Print verbatim the opening line of the material and every subsequent line through the one containing "Le SNOIE est".

========

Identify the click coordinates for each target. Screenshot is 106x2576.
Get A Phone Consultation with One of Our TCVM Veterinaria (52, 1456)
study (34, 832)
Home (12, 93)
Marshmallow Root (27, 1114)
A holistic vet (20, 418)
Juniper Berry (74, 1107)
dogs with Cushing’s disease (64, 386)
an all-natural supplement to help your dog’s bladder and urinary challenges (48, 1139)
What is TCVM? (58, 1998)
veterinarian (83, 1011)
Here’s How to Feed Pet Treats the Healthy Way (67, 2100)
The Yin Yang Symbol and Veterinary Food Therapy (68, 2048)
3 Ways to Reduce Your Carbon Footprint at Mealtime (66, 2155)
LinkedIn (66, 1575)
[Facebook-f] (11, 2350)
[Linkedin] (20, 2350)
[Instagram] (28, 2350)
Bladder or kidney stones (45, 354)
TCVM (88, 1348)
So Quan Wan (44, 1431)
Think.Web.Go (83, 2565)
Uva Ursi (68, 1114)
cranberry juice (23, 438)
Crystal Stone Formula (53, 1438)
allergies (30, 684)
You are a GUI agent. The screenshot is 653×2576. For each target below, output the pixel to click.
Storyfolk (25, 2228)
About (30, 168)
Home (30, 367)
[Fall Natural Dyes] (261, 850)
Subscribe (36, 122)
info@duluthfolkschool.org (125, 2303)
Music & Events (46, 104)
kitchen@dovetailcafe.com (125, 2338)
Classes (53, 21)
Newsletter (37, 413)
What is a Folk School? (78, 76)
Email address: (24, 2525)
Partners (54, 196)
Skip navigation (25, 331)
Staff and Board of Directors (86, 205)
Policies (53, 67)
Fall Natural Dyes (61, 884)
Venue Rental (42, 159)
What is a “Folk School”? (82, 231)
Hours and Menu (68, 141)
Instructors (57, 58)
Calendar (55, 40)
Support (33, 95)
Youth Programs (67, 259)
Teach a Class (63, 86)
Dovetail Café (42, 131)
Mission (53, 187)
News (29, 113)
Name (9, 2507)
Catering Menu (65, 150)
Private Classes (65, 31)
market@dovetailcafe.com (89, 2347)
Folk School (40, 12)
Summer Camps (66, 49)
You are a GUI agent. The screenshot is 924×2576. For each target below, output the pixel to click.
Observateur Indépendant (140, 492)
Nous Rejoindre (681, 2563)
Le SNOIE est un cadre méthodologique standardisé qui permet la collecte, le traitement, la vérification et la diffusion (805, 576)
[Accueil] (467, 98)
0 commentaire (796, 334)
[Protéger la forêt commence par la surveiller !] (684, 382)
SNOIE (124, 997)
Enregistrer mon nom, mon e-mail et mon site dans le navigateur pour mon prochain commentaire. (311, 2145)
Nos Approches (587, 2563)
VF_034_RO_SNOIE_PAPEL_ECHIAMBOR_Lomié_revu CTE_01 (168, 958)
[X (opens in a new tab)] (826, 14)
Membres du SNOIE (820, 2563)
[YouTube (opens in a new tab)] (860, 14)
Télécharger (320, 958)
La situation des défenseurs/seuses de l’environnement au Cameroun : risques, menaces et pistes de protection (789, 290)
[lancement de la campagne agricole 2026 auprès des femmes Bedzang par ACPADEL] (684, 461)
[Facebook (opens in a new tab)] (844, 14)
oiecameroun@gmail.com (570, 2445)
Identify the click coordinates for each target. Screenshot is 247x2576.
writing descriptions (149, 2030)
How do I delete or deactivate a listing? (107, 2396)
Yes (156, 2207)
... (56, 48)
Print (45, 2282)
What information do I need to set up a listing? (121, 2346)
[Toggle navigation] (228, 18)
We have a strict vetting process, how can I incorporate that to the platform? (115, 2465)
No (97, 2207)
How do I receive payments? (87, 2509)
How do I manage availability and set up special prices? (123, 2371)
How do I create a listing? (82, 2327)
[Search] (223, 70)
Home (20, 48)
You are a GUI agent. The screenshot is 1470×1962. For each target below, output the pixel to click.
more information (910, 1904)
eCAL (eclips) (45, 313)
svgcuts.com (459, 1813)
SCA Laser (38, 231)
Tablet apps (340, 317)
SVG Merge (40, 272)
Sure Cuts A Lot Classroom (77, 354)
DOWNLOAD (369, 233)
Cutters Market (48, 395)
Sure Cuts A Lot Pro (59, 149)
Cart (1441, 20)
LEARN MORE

========

#### Task result:
Identify the click coordinates for each target. Screenshot is 106x2576.
Get A Phone Consultation with One of Our TCVM Veterinaria (52, 1456)
study (34, 832)
Home (12, 93)
Marshmallow Root (27, 1114)
A holistic vet (20, 418)
Juniper Berry (74, 1107)
dogs with Cushing’s disease (64, 386)
an all-natural supplement to help your dog’s bladder and urinary challenges (48, 1139)
What is TCVM? (58, 1998)
veterinarian (83, 1011)
Here’s How to Feed Pet Treats the Healthy Way (67, 2100)
The Yin Yang Symbol and Veterinary Food Therapy (68, 2048)
3 Ways to Reduce Your Carbon Footprint at Mealtime (66, 2155)
LinkedIn (66, 1575)
[Facebook-f] (11, 2350)
[Linkedin] (20, 2350)
[Instagram] (28, 2350)
Bladder or kidney stones (45, 354)
TCVM (88, 1348)
So Quan Wan (44, 1431)
Think.Web.Go (83, 2565)
Uva Ursi (68, 1114)
cranberry juice (23, 438)
Crystal Stone Formula (53, 1438)
allergies (30, 684)
You are a GUI agent. The screenshot is 653×2576. For each target below, output the pixel to click.
Storyfolk (25, 2228)
About (30, 168)
Home (30, 367)
[Fall Natural Dyes] (261, 850)
Subscribe (36, 122)
info@duluthfolkschool.org (125, 2303)
Music & Events (46, 104)
kitchen@dovetailcafe.com (125, 2338)
Classes (53, 21)
Newsletter (37, 413)
What is a Folk School? (78, 76)
Email address: (24, 2525)
Partners (54, 196)
Skip navigation (25, 331)
Staff and Board of Directors (86, 205)
Policies (53, 67)
Fall Natural Dyes (61, 884)
Venue Rental (42, 159)
What is a “Folk School”? (82, 231)
Hours and Menu (68, 141)
Instructors (57, 58)
Calendar (55, 40)
Support (33, 95)
Youth Programs (67, 259)
Teach a Class (63, 86)
Dovetail Café (42, 131)
Mission (53, 187)
News (29, 113)
Name (9, 2507)
Catering Menu (65, 150)
Private Classes (65, 31)
market@dovetailcafe.com (89, 2347)
Folk School (40, 12)
Summer Camps (66, 49)
You are a GUI agent. The screenshot is 924×2576. For each target below, output the pixel to click.
Observateur Indépendant (140, 492)
Nous Rejoindre (681, 2563)
Le SNOIE est un cadre méthodologique standardisé qui permet la collecte, le traitement, la vérification et la diffusion (805, 576)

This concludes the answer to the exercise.